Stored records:

****************************************

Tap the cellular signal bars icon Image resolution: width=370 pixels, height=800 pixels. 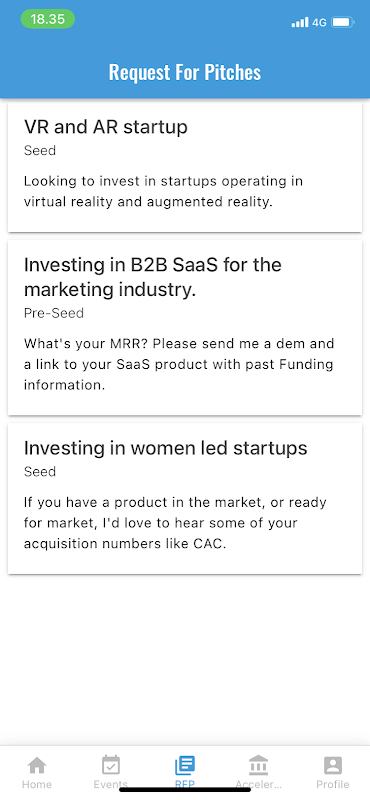300,22
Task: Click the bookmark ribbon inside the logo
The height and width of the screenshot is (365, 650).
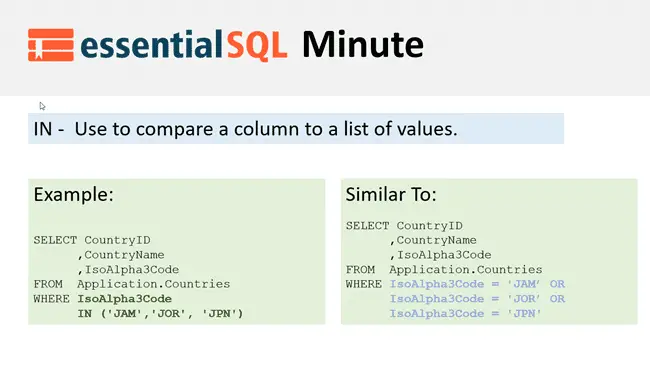Action: pos(39,53)
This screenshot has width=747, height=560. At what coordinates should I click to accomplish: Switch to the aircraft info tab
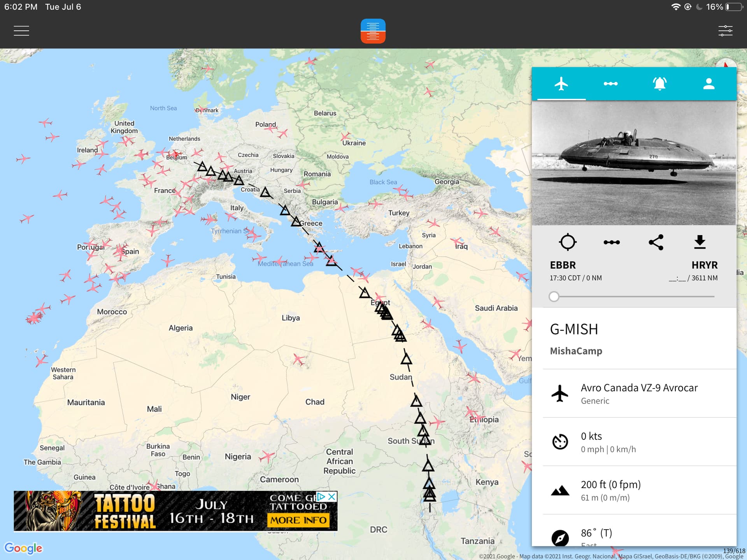561,84
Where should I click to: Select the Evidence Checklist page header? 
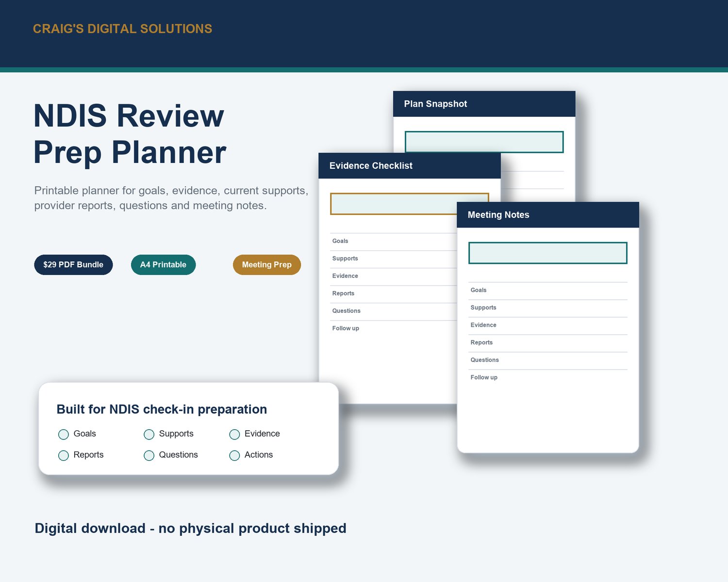click(x=409, y=166)
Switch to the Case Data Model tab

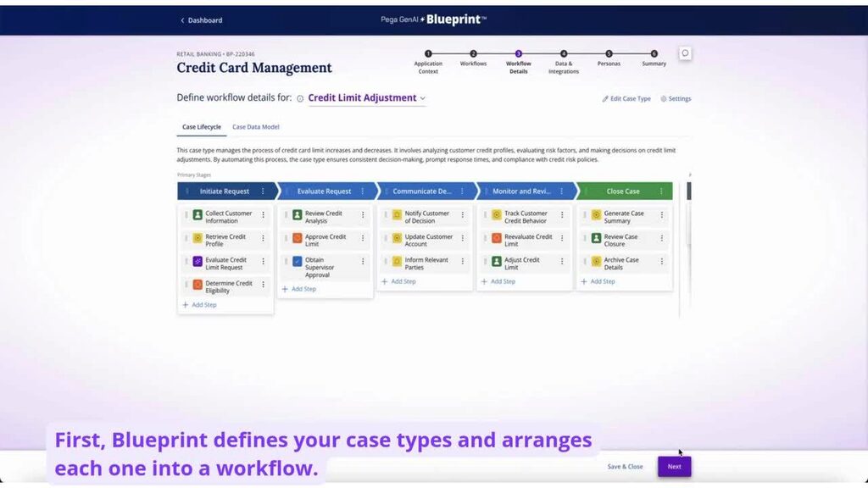pyautogui.click(x=255, y=126)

****************************************

**WORK TO BE COMPLETED:** What you write must match, line for line, the lines from the one with "This screenshot has" through the last line of the data above, minus the pictures.

**TASK OUTPUT:**
This screenshot has width=747, height=560. At what coordinates should I click to accomplish: Switch to the aircraft info tab
561,84
Where should I click to: Select the Evidence Checklist page header? 
click(x=409, y=166)
Switch to the Case Data Model tab

pyautogui.click(x=255, y=126)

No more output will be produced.